## DOCUMENT
Illinois Members..We did good, but it's no time to rest on our laurels


Jeff White
June 3, 2005, 04:36 PM
Legislative session ends with full plate
The Associated Press

State lawmakers will
tackle casinos, other
issues again in the fall

SPRINGFIELD, Ill. - After all the action and the deal-making, Illlinois state legislators left behind a long list of unfinished business that is likely to resurface when they return in the fall.

More and larger riverboat casinos, updated telephone and electricity regulations, a new system for funding public schools, stricter campaign finance laws and a host of gun-control measures were discussed by the Legislature without any final decisions.

For some, the timing wasn't right. For others, the politics were a little too sensitive. Either way, they won't fade away.

With the state facing a $1.2 billion deficit, backers of gambling expansion had good reason to believe this was their year.

Gov. Rod Blagojevich initially criticized the idea of using gambling to prop up the state budget. Eventually, though, he proposed funding education by more than doubling the number of gaming positions at the state's nine riverboat casinos. Senate President Emil Jones proposed an even more extensive plan that would also put slot machines at horse racing tracks.

Ultimately, though, Democrats pushed through a budget plan that relied on pension funding, blaming Republicans for the lack of progress on gambling and other revenue ideas. Chicago Mayor Richard Daley's push near the end of the session for a Chicago casino didn't help matters either, lawmakers said.

"In the end, I believe that if we had acted sooner we would have had a chance to pass one of those (gambling) bills," said Rep. Lou Lang, D-Skokie, who heads the House Gaming Committee.

Lawmakers say they expect that gambling expansion will be on the negotiating table again next year.

Another issue still simmering is how the state pays for schools.

Jones pushed this spring for a sweeping shift in the school finance formula from a reliance on local property taxes to a reliance on state income taxes. Proponents of the tax swap plan said the current system shortchanges poor students and provides vastly different educational opportunities, depending on an area's property values.

Blagojevich vowed to veto the plan, and enough lawmakers were opposed to the idea of increasing income taxes that it died.

## SUPPLIED MATERIAL
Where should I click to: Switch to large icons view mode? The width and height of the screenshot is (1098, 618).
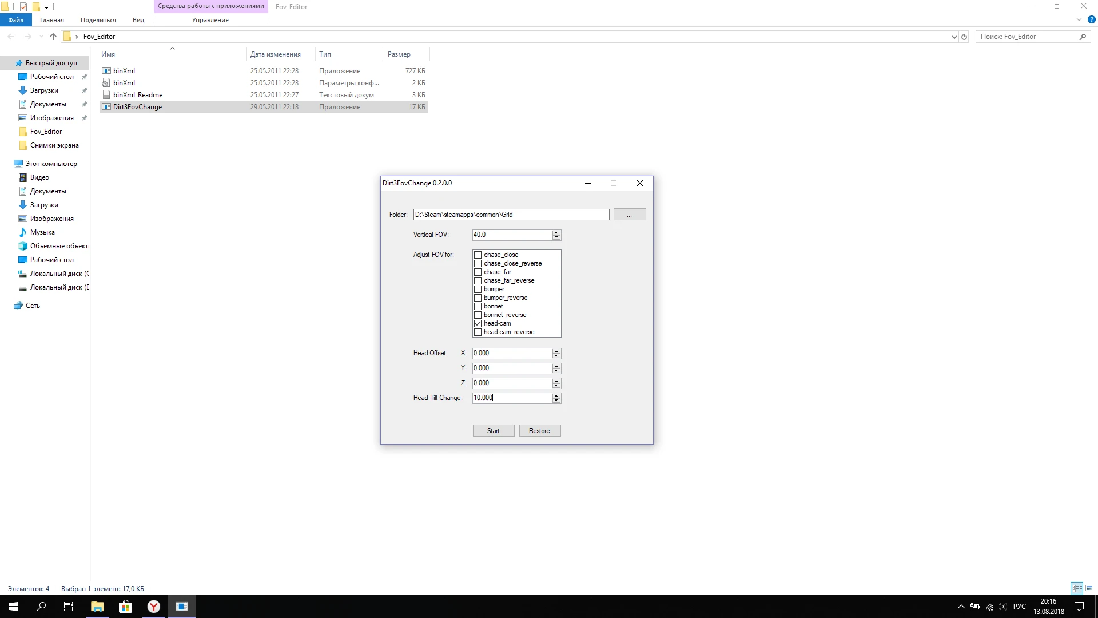click(x=1089, y=588)
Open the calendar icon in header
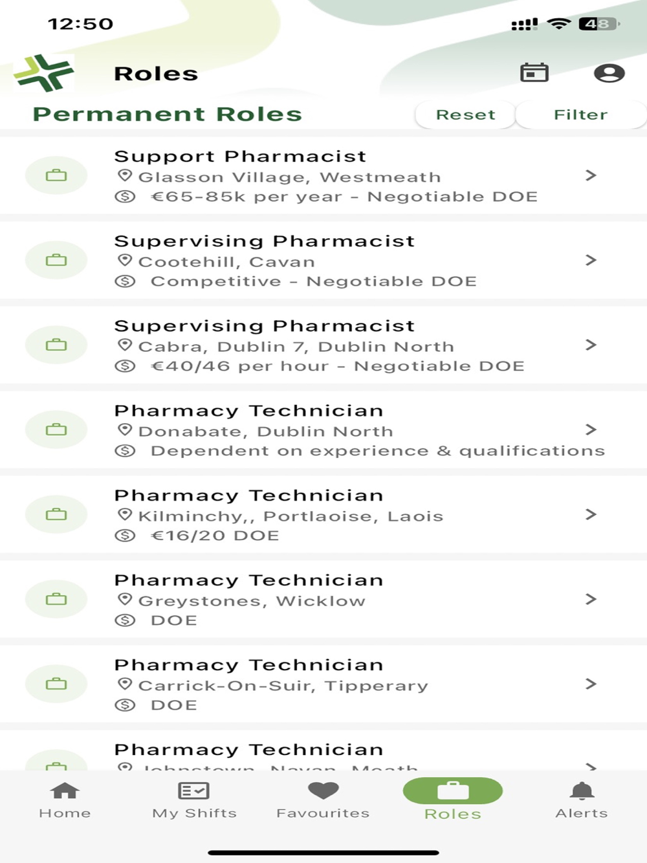 coord(534,72)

## PROBLEM SET
1) Which issues does the article on the Illinois legislative session say lawmakers discussed without reaching any final decisions? List them all.
2) In the article on the Illinois legislative session, how many riverboat casinos does the state have?
3) Carry the article on the Illinois legislative session forward from its last sentence.
Nothing in the listing is needed here.

## PER-TASK OUTPUTS
1)
- More and larger riverboat casinos
- Updated telephone and electricity regulations
- A new system for funding public schools
- Stricter campaign finance laws
- A host of gun-control measures

2) Nine.

3)
Other issues on the agenda got less attention from lawmakers but could have had a wide impact on consumers.

One was a bid to deregulate Illinois' local telephone market. Telephone giant SBC made a strong push for cutting back state regulation; the state Senate agreed, but the House balked amid complaints from consumer groups and competitors.

Lawmakers decided to extend the current telecommunications law for two years. Gun rights advocates led by the National Rifle Association enjoyed a string of successes this spring, defeating a number of measures by Chicago Democrats to tighten gun laws.

The failed proposals included allowing lawsuits against the gun industry, limiting handgun purchases to one a month, banning assault rifles and strengthening penalties for illegal gun possession. Gun-control advocates did have one victory when lawmakers voted to require background checks for buyers at gun shows.

And Blagojevich's proposal to "rock the system" of Illinois campaign finance by limiting political donations and tightening restrictions on lawmakers and lobbyists went nowhere after it was introduced just 20 days before the end of the session. The governor said legislators were too focused on other important issues.

"We proposed it, we intend to keep trying to get it and make it happen," Blagojevich said.

I know that HB2414 (Assault Weapons/50 cal ban) has been extended through 31 December. We will undoubtedly see it again in the Fall veto session. We need to somehow reach those collar county republicans over the summer and make them understand that voting for this will have bad political consequences.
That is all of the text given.